── WORKING DATA
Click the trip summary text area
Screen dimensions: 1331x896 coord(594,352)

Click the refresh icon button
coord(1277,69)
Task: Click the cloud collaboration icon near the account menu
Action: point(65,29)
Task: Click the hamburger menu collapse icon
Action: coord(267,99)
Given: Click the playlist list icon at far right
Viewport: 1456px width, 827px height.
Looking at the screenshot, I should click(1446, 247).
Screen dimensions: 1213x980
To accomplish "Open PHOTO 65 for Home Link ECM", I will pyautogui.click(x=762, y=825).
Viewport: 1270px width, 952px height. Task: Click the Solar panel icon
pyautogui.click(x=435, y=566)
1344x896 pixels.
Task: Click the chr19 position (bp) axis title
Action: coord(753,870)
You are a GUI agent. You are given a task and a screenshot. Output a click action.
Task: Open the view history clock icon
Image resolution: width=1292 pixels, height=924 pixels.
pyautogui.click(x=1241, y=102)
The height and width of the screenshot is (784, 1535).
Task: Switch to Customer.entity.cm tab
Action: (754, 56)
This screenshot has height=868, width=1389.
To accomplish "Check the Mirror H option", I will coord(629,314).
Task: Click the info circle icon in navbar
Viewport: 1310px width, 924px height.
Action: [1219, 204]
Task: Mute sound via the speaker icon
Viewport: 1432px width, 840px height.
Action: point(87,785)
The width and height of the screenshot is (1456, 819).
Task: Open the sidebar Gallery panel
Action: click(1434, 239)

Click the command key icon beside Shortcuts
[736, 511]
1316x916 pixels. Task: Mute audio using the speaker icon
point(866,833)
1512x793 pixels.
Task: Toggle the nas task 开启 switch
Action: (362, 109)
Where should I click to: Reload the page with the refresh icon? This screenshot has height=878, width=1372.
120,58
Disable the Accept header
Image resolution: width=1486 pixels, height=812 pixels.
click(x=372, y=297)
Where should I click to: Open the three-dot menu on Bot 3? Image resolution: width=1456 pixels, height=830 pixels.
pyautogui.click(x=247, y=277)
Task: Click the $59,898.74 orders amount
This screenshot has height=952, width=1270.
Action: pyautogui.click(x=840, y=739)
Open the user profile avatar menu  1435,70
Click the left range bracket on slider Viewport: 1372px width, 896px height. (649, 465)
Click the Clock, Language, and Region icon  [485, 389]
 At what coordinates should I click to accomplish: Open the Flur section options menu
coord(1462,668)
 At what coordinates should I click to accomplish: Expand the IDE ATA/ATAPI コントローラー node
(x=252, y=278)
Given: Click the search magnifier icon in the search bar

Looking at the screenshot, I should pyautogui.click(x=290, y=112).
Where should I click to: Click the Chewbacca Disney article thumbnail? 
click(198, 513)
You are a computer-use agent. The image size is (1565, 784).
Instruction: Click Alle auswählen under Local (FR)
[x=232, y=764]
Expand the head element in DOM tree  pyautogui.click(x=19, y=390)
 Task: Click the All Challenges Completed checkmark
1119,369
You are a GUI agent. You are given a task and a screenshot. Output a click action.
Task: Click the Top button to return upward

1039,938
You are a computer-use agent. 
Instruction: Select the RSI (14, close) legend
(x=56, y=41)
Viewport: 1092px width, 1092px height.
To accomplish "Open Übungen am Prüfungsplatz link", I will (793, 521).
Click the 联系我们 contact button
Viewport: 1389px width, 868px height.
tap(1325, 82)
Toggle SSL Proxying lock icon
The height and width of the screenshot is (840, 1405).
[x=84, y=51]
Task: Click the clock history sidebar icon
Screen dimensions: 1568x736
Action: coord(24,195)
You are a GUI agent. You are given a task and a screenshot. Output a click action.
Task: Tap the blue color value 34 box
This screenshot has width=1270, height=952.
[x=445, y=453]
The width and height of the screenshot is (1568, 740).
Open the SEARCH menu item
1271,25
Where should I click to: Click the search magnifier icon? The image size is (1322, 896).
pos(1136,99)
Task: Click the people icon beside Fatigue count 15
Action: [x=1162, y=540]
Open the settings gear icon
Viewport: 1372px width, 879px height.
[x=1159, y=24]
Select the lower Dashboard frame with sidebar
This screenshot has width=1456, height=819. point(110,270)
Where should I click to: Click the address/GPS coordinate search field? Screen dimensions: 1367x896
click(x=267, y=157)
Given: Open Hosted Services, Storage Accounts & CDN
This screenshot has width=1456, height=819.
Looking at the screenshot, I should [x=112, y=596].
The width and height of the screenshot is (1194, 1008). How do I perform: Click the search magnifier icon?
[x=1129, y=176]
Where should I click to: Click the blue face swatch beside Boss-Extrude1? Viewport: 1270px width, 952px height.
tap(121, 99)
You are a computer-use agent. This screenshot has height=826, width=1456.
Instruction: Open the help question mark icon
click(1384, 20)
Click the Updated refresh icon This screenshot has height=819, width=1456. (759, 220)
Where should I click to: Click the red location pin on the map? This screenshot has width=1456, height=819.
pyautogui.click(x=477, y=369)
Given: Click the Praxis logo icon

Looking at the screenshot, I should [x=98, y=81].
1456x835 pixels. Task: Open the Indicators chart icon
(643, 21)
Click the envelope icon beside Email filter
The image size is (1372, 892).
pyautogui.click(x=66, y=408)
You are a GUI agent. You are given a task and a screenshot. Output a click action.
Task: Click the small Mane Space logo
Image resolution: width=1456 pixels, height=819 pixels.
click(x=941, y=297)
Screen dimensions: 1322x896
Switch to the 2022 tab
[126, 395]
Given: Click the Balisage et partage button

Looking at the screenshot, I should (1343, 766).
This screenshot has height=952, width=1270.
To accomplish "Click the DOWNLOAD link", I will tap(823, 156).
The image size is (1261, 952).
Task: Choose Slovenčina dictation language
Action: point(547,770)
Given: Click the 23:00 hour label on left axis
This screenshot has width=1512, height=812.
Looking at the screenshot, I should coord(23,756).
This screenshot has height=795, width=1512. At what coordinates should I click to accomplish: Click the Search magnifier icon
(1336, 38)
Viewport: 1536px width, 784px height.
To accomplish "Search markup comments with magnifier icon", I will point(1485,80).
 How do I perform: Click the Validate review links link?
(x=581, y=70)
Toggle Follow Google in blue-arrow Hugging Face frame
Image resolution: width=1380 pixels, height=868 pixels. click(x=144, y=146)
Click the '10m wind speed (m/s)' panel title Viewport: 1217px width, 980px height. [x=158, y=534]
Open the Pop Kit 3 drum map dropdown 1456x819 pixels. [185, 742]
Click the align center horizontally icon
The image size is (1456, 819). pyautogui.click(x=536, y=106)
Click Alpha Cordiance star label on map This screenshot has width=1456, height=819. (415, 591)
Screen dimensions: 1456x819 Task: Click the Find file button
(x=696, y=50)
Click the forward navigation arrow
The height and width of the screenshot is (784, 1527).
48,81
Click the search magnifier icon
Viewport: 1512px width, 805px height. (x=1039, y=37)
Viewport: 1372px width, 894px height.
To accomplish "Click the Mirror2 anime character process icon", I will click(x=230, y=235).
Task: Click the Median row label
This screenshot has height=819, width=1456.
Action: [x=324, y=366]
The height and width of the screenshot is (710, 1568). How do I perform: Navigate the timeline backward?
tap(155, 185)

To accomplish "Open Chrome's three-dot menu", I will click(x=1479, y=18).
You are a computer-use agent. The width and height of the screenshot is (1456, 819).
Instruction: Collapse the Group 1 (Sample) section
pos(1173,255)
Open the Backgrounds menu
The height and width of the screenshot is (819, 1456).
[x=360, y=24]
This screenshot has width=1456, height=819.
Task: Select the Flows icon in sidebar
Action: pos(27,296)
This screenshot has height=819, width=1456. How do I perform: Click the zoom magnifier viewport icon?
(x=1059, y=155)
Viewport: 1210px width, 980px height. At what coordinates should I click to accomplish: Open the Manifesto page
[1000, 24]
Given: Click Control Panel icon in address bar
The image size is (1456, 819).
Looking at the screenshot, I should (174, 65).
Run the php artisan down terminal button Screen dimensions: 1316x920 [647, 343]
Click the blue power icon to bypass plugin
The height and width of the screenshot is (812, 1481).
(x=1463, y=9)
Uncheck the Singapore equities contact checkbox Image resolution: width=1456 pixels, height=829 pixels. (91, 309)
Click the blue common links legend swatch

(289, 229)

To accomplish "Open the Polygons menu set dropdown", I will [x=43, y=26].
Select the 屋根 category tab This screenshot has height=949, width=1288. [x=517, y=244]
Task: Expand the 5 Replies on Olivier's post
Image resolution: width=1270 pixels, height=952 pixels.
────
> [WHAT TO DO] Reproduce exactly the entries above, limited to the lines from the one with "Viewport: 1432px width, 840px height." through the one with "Task: Click the $59,898.74 orders amount", both included.

> [ANSWER TO THIS PROBLEM]
Viewport: 1432px width, 840px height.
Action: point(87,785)
The width and height of the screenshot is (1456, 819).
Task: Open the sidebar Gallery panel
Action: click(1434, 239)

Click the command key icon beside Shortcuts
[736, 511]
1316x916 pixels. Task: Mute audio using the speaker icon
point(866,833)
1512x793 pixels.
Task: Toggle the nas task 开启 switch
Action: (362, 109)
Where should I click to: Reload the page with the refresh icon? This screenshot has height=878, width=1372.
120,58
Disable the Accept header
Image resolution: width=1486 pixels, height=812 pixels.
click(x=372, y=297)
Where should I click to: Open the three-dot menu on Bot 3? Image resolution: width=1456 pixels, height=830 pixels.
pyautogui.click(x=247, y=277)
Task: Click the $59,898.74 orders amount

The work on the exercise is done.